Задание — Как дословно процитировать отрывок из текста о Кальвине от слов «Кто-то из членов» до слов «вывихнутые суставы трещат.» включительно?

Кальвин - Мережковский Дмитрий Сергеевич. Страница 29

Главное впечатление от этих двух лиц, призрачного и действительного, — тишина, но где-то в их самой тайной глубине, а на поверхности — буря. «Часто я бываю увлекаем такою бурею гнева, что не могу ей противиться. Но, по справедливости, не должно бы меня обвинять в том, что я делаю невольно (multis turbinibus invalvor)». [416] «Больше всего я вам благодарен, досточтимые Сеньоры, за то, что вы всегда терпели так кротко мою безумную вспыльчивость», — скажет он, умирая. «Этот мой грех я от всей души ненавижу, так же, как и все остальные, но твердо надеюсь, что Господь мне его простит». «Ни один из многих и великих грехов моих не стоил мне такой тяжкой борьбы, как вспыльчивость. Благодарю Бога за то, что мои усилья не были совсем тщетны, но все же этого дикого зверя я еще не вполне в себе укротил», — говорит он и в середине жизни. [417] «Я вырвался из себя самого, как бешеный конь из-под всадника (je me suis échappé à moi-même)». [418]

«Я всегда прощал и забывал тягчайшие обиды врагов моих и могу сказать по совести, что, как бы безбожные люди ни оскорбляли меня, — нет у меня во всем мире ни одного личного врага». [419] Когда какая-то женщина назвала его почти в лицо «злыдней» и была за это предана суду, он за нее вступился и ходатайствовал об ее помиловании. [420] Много ли было таких случаев, трудно сказать, но слишком часто он отождествлял не только свое учение, но и себя самого с Богом. «Бога они в моем лице оскорбляют». — «Там, где о чести Бога моего дело идет, я предпочитаю бешеный гнев никакому». [421]

Кто-то из членов Консистории назвал его «лицемером», и он тотчас потребовал, чтобы обидчик был предан суду, а несколько человек, смеявшихся во время проповеди его, посажены были в тюрьму. Таких случаев за один только год — больше трехсот. [422]

«Надо делать людям добро вопреки их воле (il faut procurer leur bien malgré qu'ils en ayent)». [423] Это опасное правило приводит его нечувствительно к оправданию пыток. «Пытка» и «допрос», quaestio, так же неразличимы на словах, как на деле. «Что касается пытки, то, по достоверным свидетельствам, вся она сводилась к тому, что пытаемых приподымали от земли, подвесив их за руки». [424] Кальвин ссылается на «достоверные свидетельства», потому что сам он слишком «чувствителен», чтобы смотреть на пытки, и умалчивает о том, что у вздернутых на дыбу вывихнутые суставы трещат.

Исходные данные —

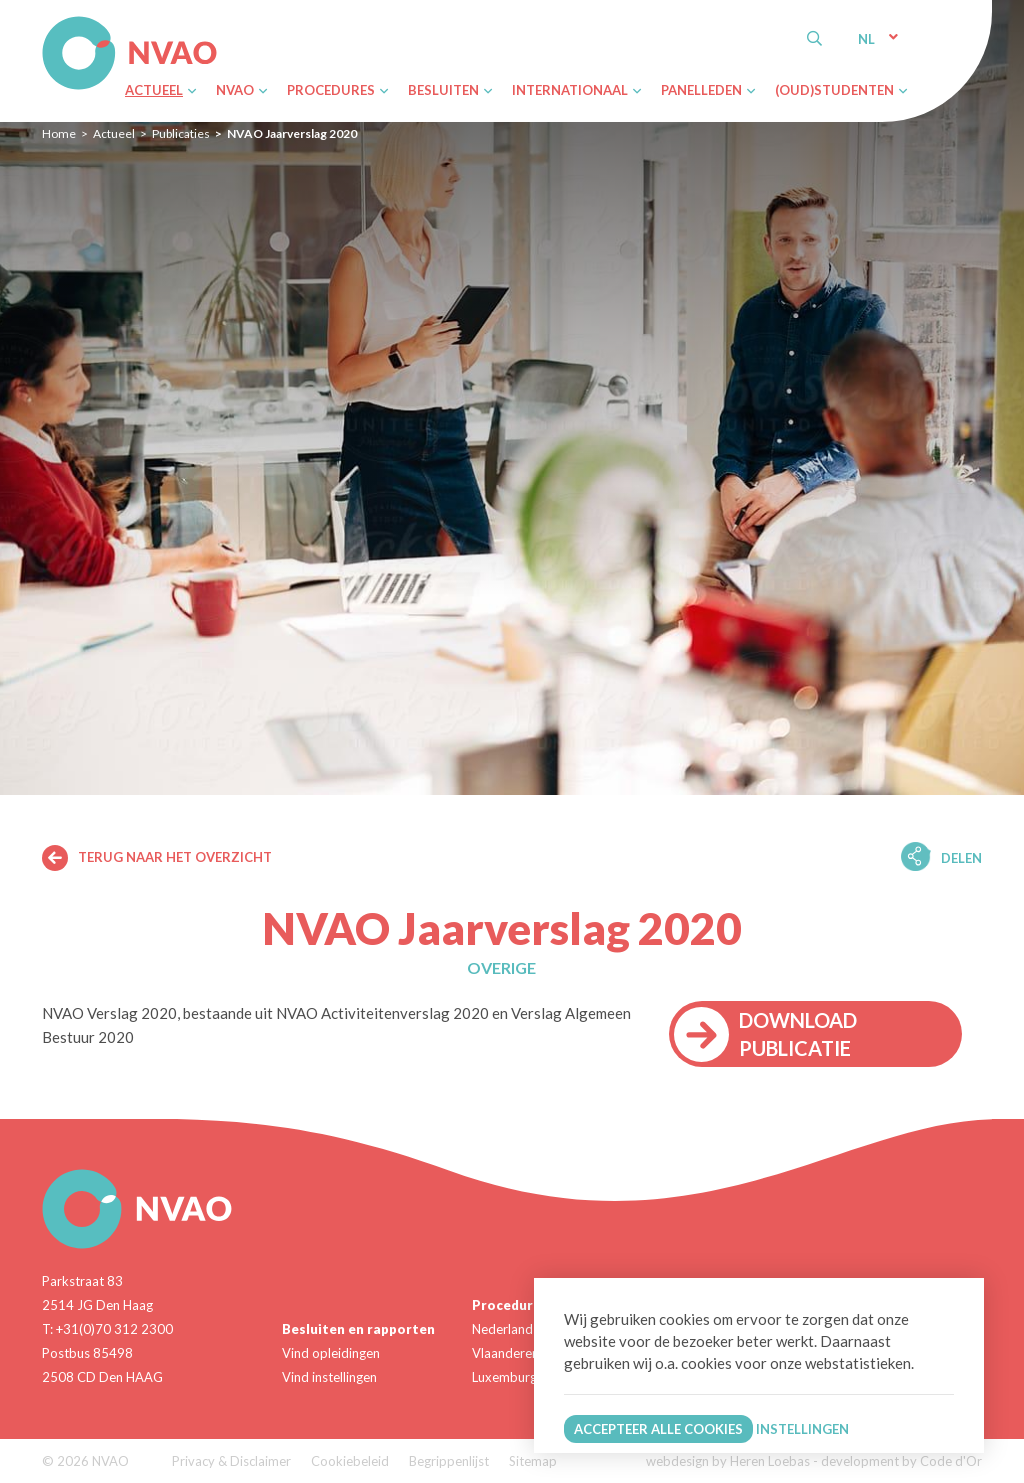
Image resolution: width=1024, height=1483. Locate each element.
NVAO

--

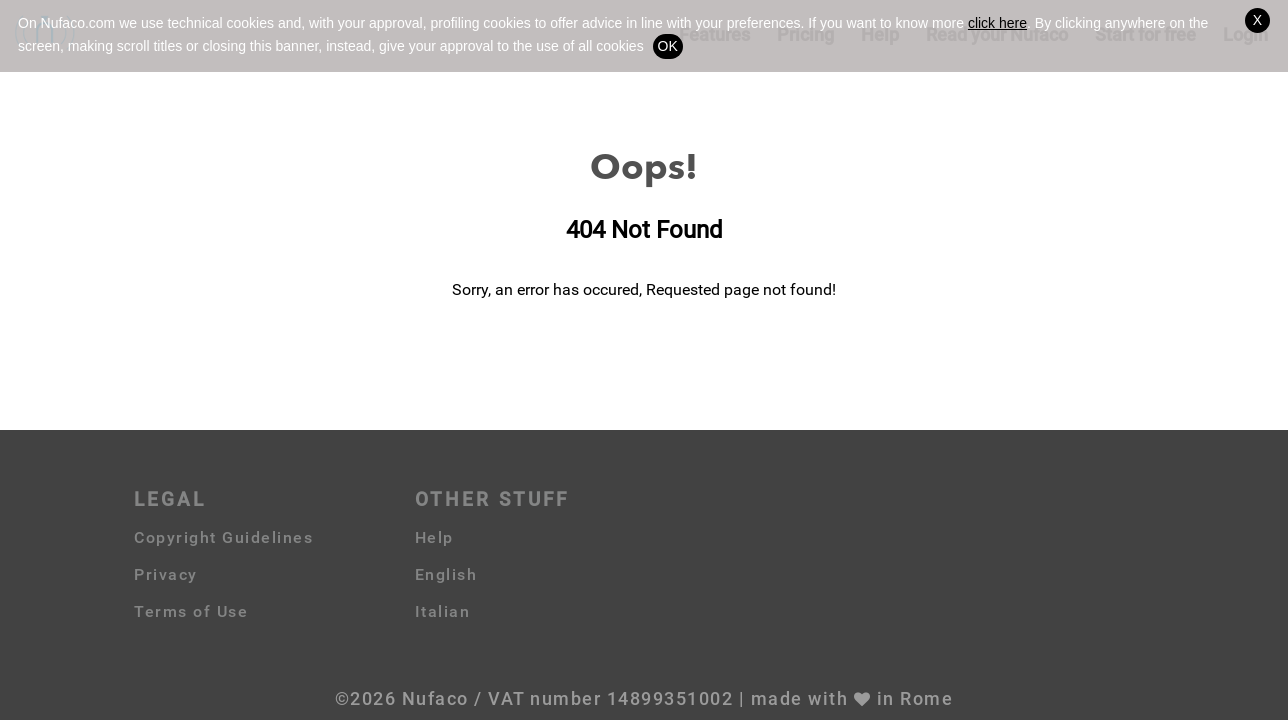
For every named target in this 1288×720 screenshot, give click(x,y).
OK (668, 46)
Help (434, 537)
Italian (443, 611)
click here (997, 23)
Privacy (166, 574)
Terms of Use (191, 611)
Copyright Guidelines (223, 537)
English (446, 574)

Решение —
Кто-то из членов Консистории назвал его «лицемером», и он тотчас потребовал, чтобы обидчик был предан суду, а несколько человек, смеявшихся во время проповеди его, посажены были в тюрьму. Таких случаев за один только год — больше трехсот. [422]

«Надо делать людям добро вопреки их воле (il faut procurer leur bien malgré qu'ils en ayent)». [423] Это опасное правило приводит его нечувствительно к оправданию пыток. «Пытка» и «допрос», quaestio, так же неразличимы на словах, как на деле. «Что касается пытки, то, по достоверным свидетельствам, вся она сводилась к тому, что пытаемых приподымали от земли, подвесив их за руки». [424] Кальвин ссылается на «достоверные свидетельства», потому что сам он слишком «чувствителен», чтобы смотреть на пытки, и умалчивает о том, что у вздернутых на дыбу вывихнутые суставы трещат.